Work required ->
Of all the lines in this material, how many have the word "screenshot"? Give only the number.

___ Data listing ___

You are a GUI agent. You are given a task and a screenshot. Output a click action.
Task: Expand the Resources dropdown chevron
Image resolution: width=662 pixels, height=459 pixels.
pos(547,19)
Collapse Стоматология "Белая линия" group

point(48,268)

___
___ Data listing ___

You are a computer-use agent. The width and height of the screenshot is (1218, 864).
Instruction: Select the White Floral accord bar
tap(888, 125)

___

Solution to the exercise ->
2